Recorded data:
+===+

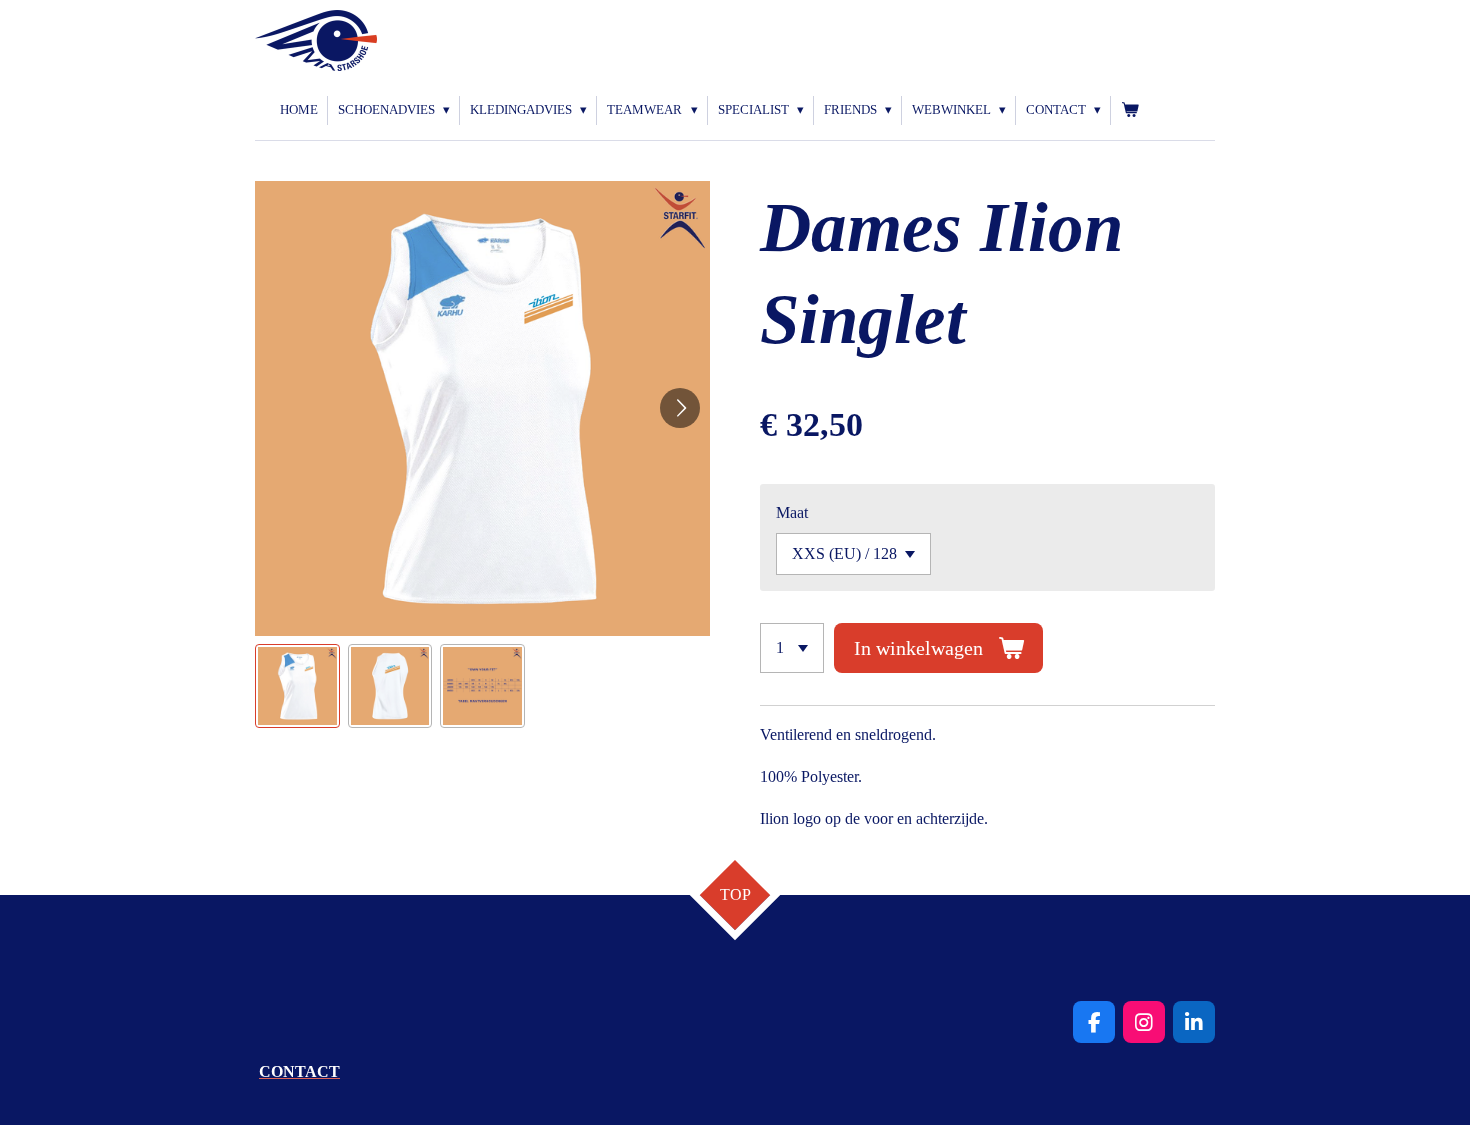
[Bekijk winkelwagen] (1130, 110)
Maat (792, 512)
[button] (297, 686)
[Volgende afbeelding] (680, 408)
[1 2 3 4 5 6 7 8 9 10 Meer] (792, 648)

+===+

● **Your instructions**:
Retype every entry verbatim and exclude the pictures from the copy.

● **Result of the exercise**:
[Bekijk winkelwagen] (1130, 110)
Maat (792, 512)
[button] (297, 686)
[Volgende afbeelding] (680, 408)
[1 2 3 4 5 6 7 8 9 10 Meer] (792, 648)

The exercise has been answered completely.